The benefit of a 1-bit jump-start, and the necessity of stochastic encoding, in jamming channels

Abstract

We consider the problem of communicating a message m in the presence of a malicious jamming adversary (Calvin), who can erase an arbitrary set of up to pn bits, out of n transmitted bits (x1,…,xn). The capacity of such a channel when Calvin is exactly causal, i.e. Calvin's decision of whether or not to erase bit xi depends on his observations (x1,…,xi) was recently characterized to be 1-2p. In this work we show two (perhaps) surprising phenomena. Firstly, we demonstrate via a novel code construction that if Calvin is delayed by even a single bit, i.e. Calvin's decision of whether or not to erase bit xi depends only on (x1,…,xi-1) (and is independent of the "current bit" xi) then the capacity increases to 1-p when the encoder is allowed to be stochastic.

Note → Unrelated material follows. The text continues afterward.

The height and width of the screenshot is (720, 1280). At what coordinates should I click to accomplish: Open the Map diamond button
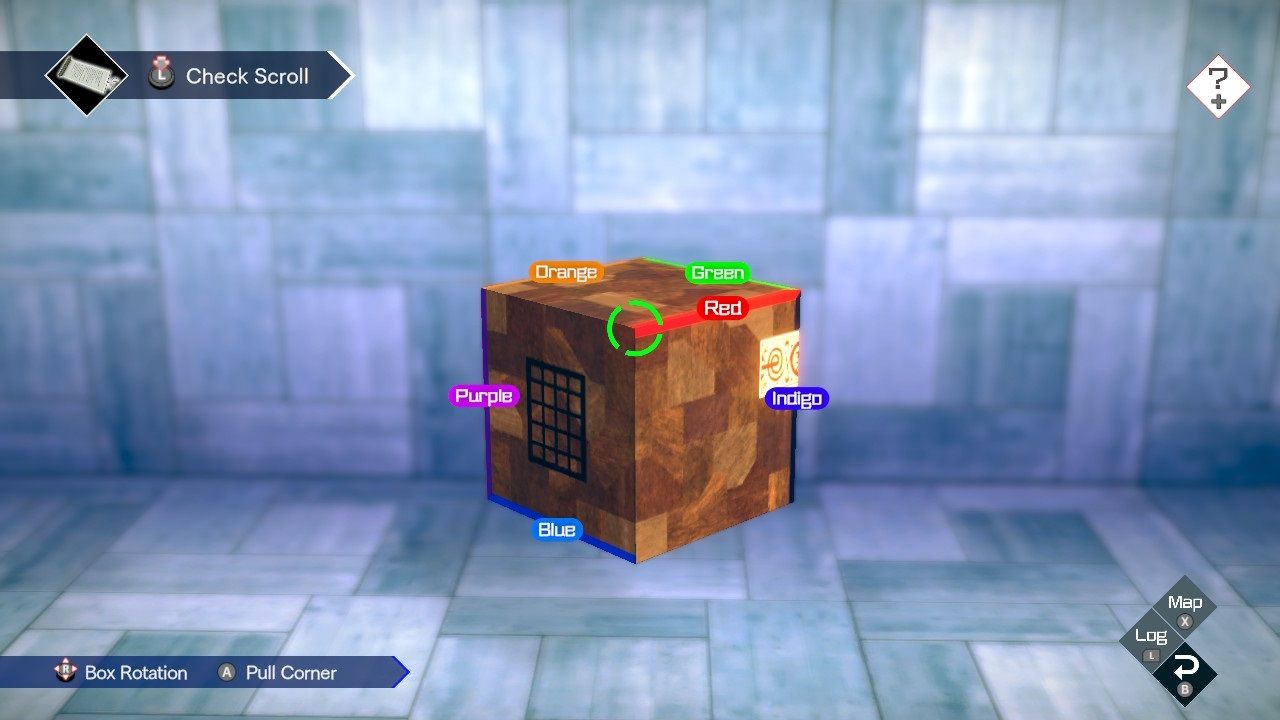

Secondly, we show via a novel jamming strategy for Calvin that, in the single-bit-delay setting, if the encoding is deterministic (i.e. the transmitted codeword is a deterministic function of the message m) then no rate asymptotically larger than 1-2p is possible with vanishing probability of error, hence stochastic encoding (using private randomness at the encoder) is essential to achieve the capacity of 1-p against a one-bit-delayed Calvin.